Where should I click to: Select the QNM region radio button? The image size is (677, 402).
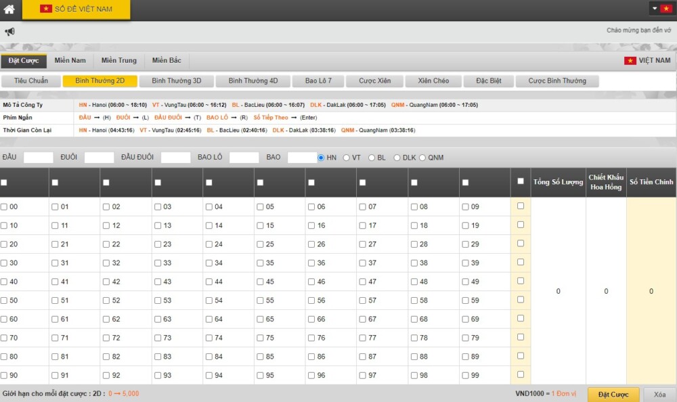[x=422, y=158]
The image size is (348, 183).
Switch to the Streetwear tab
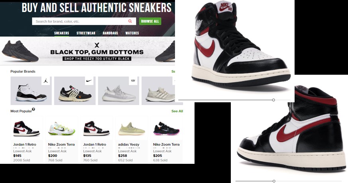(x=86, y=33)
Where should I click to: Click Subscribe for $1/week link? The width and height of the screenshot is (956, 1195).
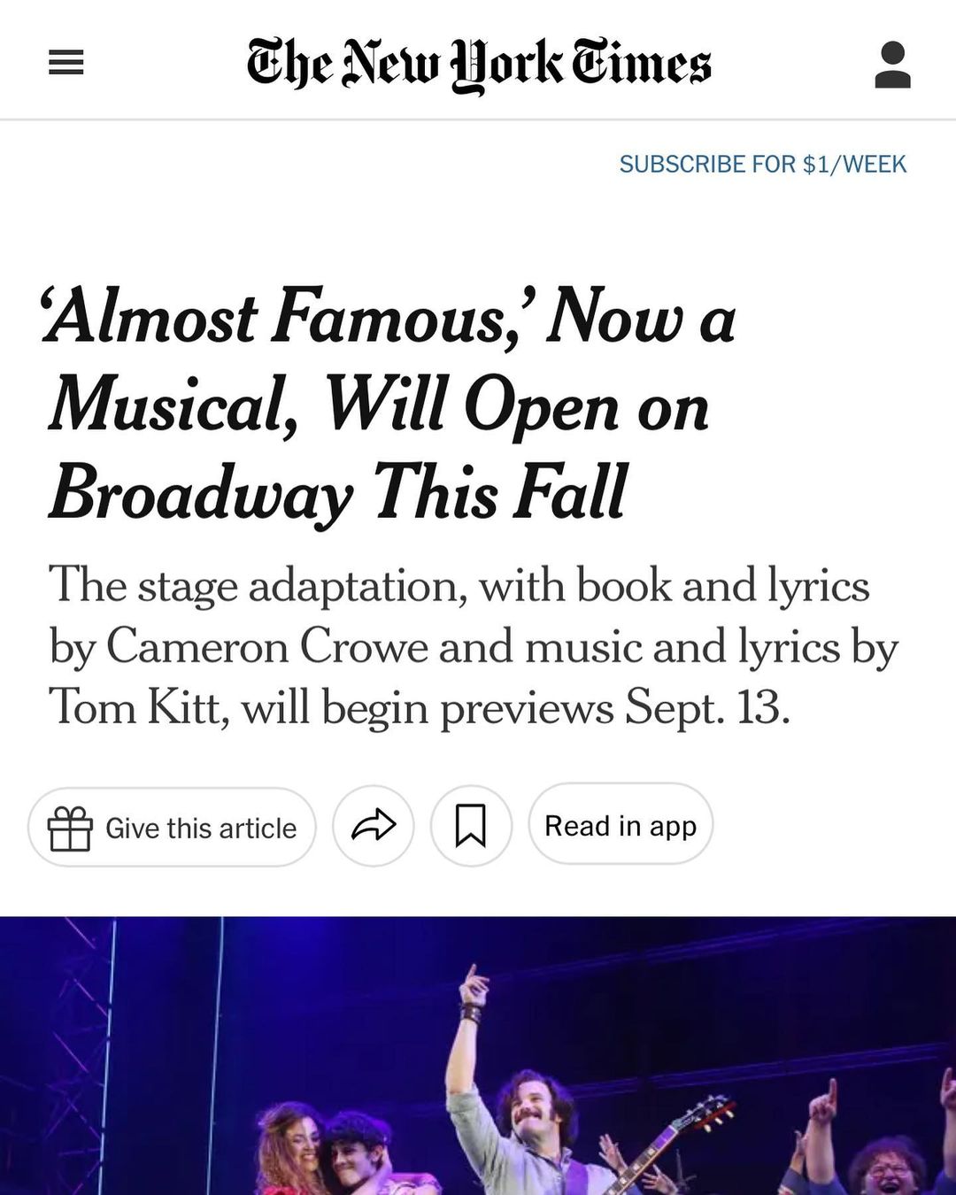[762, 165]
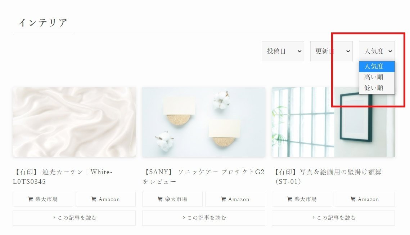Choose the highlighted 人気度 list option

tap(377, 66)
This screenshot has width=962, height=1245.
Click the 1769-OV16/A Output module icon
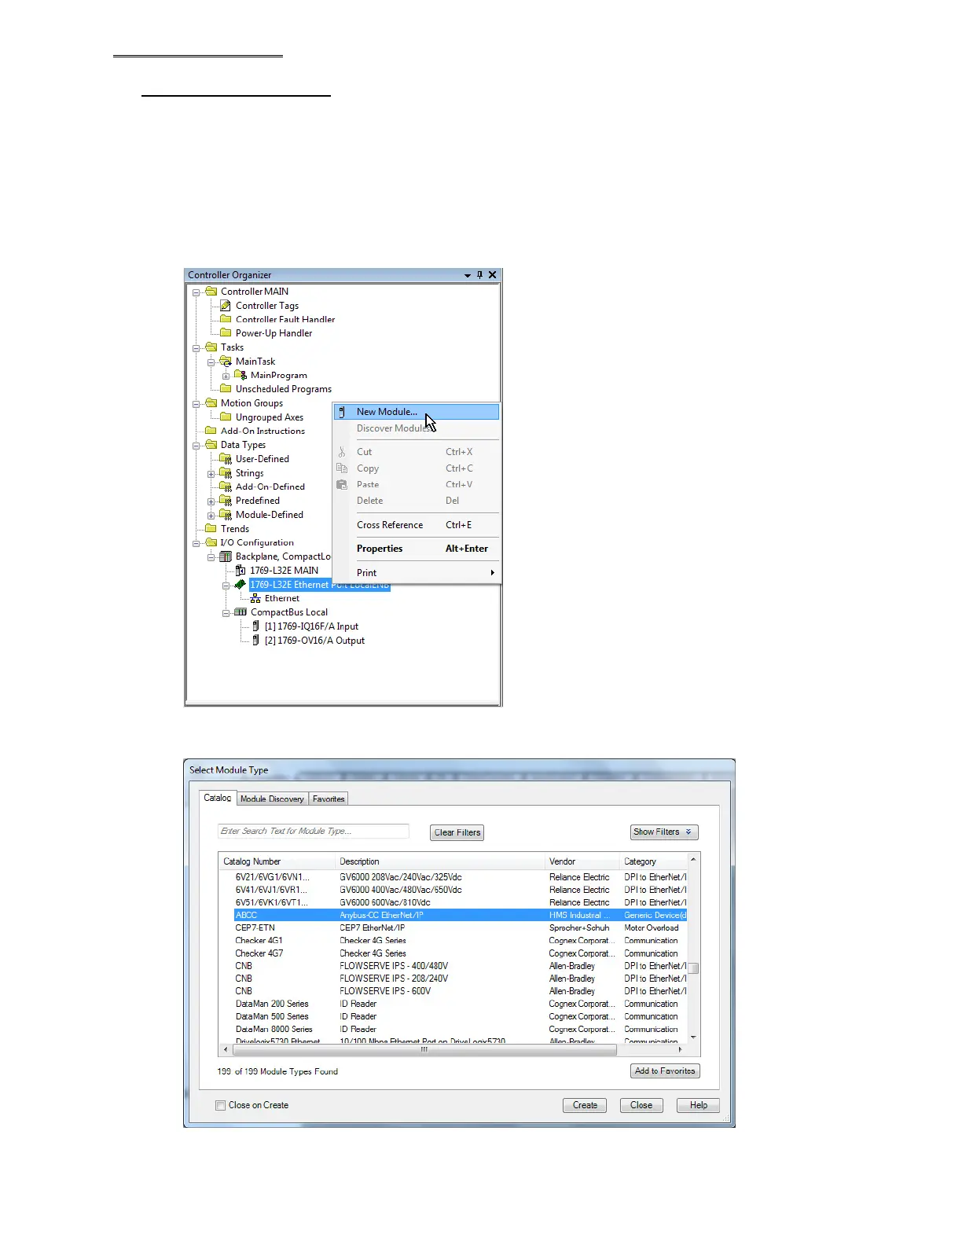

About this exercise -
Once the pictures are set aside, repeat each entry exactly as it stands.

Output for this exercise -
Where should I click to: Select the QNM region radio button? The image size is (677, 402).
[x=422, y=158]
The image size is (348, 183).
Switch to the Streetwear tab
(x=86, y=33)
Where should I click to: Click Subscribe for $1/week link? The width and height of the screenshot is (956, 1195).
[762, 165]
Choose the highlighted 人気度 list option

tap(377, 66)
This screenshot has width=962, height=1245.
Click the 1769-OV16/A Output module icon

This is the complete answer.